The vast majority of these same funded loans (2003 to 2007) were highly leveraged refinance loans which typically provided the property owner with cash out via a 1st mortgage only, a stand alone 2nd mortgage or line of credit, or a combination of a concurrent 1st and 2nd mortgage.

There were approximately 500% more cash out refinance loans than new purchase loans (a 5 to 1 ratio) during this same "Bubble" year time period as well. In many cases, property owners used the cash to pay off consumer (i.e. credit cards), business, and school loans, or to use the cash to pay daily expenses or invest the money elsewhere.

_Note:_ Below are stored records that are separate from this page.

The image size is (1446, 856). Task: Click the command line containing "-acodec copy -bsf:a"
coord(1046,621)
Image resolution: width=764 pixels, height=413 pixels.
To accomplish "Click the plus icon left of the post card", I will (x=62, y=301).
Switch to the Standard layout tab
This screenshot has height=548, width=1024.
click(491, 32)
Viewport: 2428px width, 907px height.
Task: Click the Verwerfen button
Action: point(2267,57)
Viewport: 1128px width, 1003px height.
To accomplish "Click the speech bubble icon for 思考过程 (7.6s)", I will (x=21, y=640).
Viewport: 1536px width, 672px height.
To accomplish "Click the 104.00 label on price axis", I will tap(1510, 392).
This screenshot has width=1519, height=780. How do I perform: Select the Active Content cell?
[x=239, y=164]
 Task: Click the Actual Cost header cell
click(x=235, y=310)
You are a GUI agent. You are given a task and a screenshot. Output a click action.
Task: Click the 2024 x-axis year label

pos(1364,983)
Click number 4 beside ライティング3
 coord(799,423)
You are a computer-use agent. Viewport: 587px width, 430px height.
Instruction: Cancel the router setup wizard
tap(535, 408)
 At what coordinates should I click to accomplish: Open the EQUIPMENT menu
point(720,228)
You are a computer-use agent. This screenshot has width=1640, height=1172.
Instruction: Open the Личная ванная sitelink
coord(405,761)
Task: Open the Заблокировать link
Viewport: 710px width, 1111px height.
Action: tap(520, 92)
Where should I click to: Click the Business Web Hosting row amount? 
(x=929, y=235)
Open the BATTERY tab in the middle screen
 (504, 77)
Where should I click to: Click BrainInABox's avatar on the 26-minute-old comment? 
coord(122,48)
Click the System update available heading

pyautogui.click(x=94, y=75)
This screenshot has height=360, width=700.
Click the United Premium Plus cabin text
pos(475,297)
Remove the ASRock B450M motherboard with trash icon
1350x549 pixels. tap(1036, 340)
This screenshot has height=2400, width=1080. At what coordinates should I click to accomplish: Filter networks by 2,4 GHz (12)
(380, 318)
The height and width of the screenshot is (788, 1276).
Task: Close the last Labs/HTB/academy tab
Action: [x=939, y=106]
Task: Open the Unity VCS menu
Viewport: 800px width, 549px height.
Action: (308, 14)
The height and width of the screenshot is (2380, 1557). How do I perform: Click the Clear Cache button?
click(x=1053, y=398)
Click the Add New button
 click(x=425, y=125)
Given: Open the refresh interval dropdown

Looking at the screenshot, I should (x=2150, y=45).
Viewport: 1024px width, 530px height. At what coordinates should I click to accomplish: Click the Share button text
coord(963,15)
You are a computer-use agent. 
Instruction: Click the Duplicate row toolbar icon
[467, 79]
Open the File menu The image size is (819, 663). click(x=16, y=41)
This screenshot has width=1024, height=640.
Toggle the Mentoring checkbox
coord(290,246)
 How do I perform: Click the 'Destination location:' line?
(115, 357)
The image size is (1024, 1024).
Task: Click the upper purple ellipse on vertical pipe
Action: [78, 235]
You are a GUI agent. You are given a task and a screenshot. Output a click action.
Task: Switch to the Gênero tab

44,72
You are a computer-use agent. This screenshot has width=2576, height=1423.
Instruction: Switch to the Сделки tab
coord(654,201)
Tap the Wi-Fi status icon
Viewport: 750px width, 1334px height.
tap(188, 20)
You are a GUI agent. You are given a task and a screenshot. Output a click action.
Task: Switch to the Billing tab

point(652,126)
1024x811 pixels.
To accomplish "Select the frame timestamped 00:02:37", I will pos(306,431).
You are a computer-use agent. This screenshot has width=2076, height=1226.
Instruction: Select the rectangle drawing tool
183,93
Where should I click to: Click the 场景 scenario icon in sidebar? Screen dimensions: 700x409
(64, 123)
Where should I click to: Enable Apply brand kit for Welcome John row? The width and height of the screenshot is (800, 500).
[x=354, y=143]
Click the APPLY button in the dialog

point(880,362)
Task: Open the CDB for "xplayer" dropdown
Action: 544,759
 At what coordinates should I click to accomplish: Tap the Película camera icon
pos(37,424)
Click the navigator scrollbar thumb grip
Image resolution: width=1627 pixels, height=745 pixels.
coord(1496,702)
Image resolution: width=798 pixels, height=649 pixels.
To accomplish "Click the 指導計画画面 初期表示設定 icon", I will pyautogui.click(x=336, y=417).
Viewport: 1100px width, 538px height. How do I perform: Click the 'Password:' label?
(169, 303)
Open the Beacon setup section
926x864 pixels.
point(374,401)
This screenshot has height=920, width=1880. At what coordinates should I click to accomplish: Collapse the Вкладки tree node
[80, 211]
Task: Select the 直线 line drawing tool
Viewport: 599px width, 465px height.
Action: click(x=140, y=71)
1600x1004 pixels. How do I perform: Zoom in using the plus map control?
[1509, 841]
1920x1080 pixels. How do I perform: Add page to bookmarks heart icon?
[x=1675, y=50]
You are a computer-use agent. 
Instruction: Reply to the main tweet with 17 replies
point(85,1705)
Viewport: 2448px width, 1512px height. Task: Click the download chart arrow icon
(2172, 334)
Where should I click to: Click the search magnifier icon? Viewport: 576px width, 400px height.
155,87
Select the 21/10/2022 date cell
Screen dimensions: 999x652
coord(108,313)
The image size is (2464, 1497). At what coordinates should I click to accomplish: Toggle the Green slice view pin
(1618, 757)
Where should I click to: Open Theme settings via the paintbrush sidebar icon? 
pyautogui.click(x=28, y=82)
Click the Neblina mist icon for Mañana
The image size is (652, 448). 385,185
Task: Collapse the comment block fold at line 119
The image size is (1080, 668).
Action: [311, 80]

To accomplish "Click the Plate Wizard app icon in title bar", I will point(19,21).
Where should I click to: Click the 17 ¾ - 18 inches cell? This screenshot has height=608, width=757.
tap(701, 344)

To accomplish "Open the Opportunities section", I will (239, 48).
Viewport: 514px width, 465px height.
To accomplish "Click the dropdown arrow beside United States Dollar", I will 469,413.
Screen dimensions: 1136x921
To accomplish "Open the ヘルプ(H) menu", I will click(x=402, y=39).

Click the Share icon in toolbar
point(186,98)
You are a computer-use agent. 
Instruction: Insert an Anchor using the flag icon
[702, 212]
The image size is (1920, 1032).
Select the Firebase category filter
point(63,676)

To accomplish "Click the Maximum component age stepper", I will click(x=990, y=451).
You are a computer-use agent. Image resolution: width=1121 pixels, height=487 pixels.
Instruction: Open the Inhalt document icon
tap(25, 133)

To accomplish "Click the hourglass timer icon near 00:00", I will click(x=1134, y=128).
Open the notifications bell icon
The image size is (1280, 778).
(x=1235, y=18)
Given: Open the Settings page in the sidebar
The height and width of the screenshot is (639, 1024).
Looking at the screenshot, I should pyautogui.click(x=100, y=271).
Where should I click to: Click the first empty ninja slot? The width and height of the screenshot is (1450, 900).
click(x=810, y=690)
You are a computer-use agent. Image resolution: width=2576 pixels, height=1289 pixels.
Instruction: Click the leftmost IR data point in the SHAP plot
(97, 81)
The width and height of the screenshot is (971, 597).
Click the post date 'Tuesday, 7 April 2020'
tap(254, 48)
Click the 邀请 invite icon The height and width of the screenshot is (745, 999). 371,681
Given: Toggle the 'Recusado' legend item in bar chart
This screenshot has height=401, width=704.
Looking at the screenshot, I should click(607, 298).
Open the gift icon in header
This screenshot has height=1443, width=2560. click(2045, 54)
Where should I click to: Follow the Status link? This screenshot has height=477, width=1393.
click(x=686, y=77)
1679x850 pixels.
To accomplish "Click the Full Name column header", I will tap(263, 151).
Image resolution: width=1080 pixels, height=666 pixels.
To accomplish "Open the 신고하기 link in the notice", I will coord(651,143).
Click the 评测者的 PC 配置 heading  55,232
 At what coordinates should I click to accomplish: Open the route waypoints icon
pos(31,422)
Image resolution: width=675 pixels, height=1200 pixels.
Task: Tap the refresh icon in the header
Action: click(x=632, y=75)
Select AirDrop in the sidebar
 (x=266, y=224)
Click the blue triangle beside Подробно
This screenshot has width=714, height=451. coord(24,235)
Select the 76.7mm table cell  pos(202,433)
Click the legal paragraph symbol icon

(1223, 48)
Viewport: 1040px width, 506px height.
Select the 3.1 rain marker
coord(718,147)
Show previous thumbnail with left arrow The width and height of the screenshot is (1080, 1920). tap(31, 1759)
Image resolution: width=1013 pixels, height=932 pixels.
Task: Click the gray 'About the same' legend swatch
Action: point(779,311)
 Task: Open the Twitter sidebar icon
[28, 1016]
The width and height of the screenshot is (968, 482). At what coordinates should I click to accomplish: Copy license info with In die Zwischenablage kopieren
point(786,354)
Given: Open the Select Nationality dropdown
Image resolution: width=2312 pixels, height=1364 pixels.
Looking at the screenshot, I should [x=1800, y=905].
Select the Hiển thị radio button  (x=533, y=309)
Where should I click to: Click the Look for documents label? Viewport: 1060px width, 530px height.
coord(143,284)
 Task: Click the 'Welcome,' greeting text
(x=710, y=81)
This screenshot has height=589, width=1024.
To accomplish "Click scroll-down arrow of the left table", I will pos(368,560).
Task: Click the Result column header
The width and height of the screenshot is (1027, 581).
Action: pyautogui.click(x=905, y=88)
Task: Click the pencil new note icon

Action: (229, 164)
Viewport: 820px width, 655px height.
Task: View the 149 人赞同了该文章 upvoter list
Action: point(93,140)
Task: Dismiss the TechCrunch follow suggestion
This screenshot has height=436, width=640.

During the same "Bubble" years ('03 to '07), there were an estimated 43 million residential mortgages funded. According to a recent Mortgage Banker's Association report, approximately 8.2 million of these 43 million existing residential mortgage loans (approximately 14.41%) were in some form of default, delinquency, or foreclosure status nationwide.

As property values have declined anywhere from 20% to 50% plus in various areas nationwide since the peak "Bubble" years, then many of these same properties funded have little, no, or negative equity right now. The hardest hit states in terms of value decline are the following "Bubble" states (those states that appreciated the most in the same "Bubble" years): 1.) California, 2.) Florida, 3.) Nevada, and 4.) Arizona.

Borrowers who currently are "upside down" in their homes (debt exceeds value) are more likely to walk away from their homes even if they can afford the monthly mortgage payments. As a result, we may sadly continue to see a much larger wave of mortgage defaults in 2010.

We will continue to keep our clients informed though about the best investment opportunities as the Credit Crisis continues onward.